### Input data ###

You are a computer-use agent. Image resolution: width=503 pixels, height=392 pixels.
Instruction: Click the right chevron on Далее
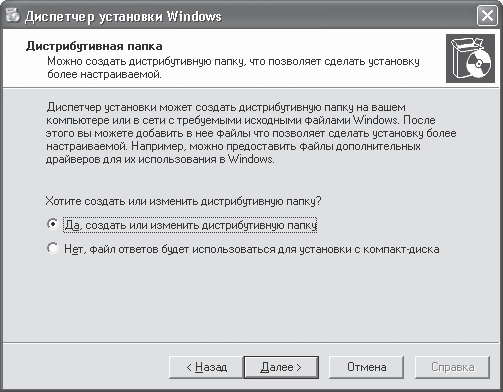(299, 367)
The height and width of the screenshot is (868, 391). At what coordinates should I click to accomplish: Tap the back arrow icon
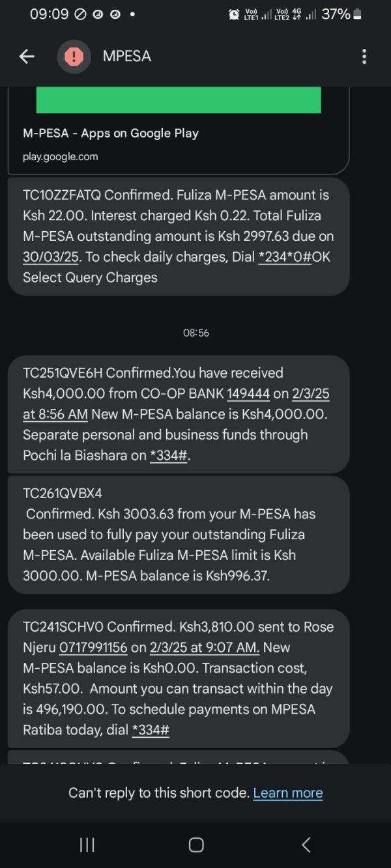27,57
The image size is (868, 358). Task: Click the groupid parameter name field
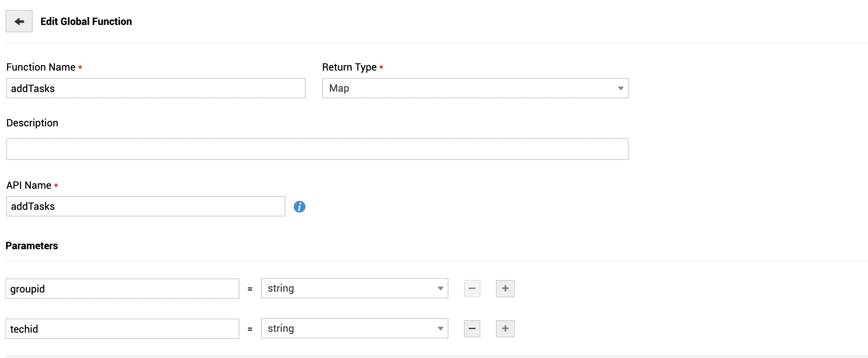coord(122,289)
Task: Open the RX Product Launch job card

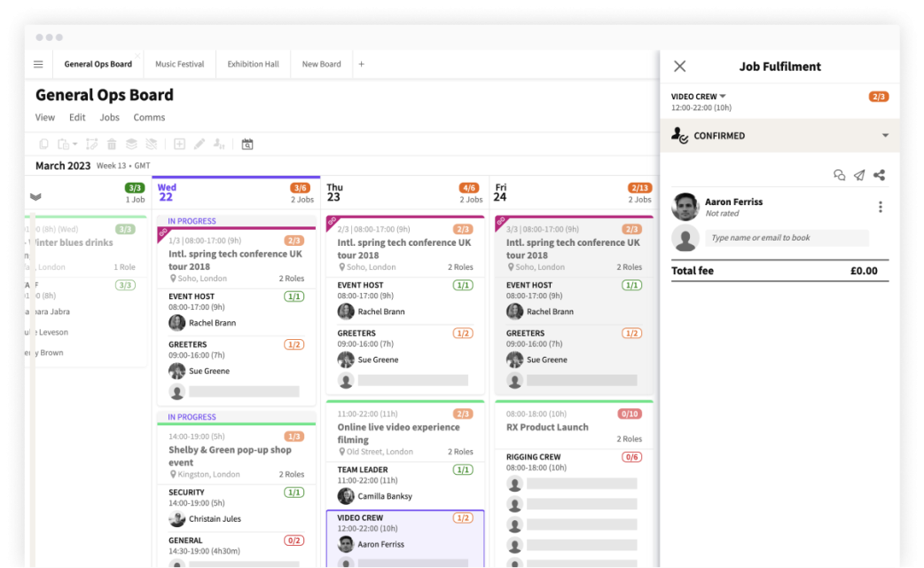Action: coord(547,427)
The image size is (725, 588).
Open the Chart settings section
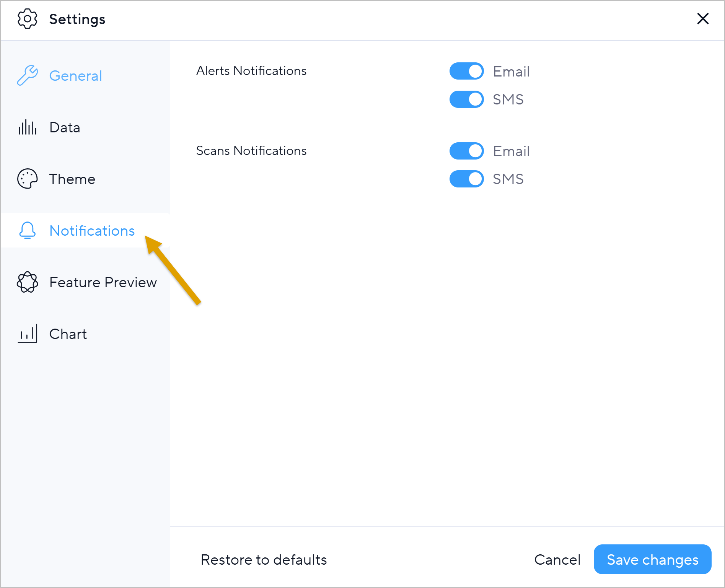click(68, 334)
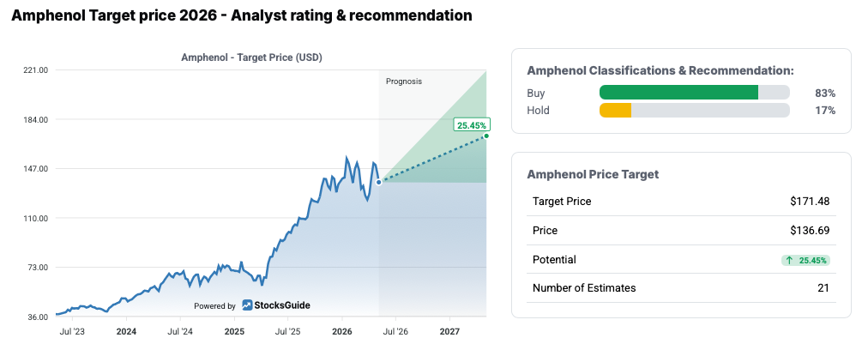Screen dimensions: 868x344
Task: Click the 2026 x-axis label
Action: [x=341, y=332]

###

■ Task brief:
Line by line, print the records exactly, leaving the pictures behind.

■ Output for this task:
You are a computer-use agent. Image resolution: width=503 pixels, height=392 pixels.
Instruction: Click the right chevron on Далее
(299, 367)
The height and width of the screenshot is (868, 391). At what coordinates should I click to accomplish: Tap the back arrow icon
27,57
The image size is (868, 358). Task: Click the groupid parameter name field
coord(122,289)
Task: Open the RX Product Launch job card

Action: coord(547,427)
The image size is (725, 588).
Open the Chart settings section
click(68, 334)
Screen dimensions: 868x344
Task: Click the 2026 x-axis label
Action: [x=341, y=332]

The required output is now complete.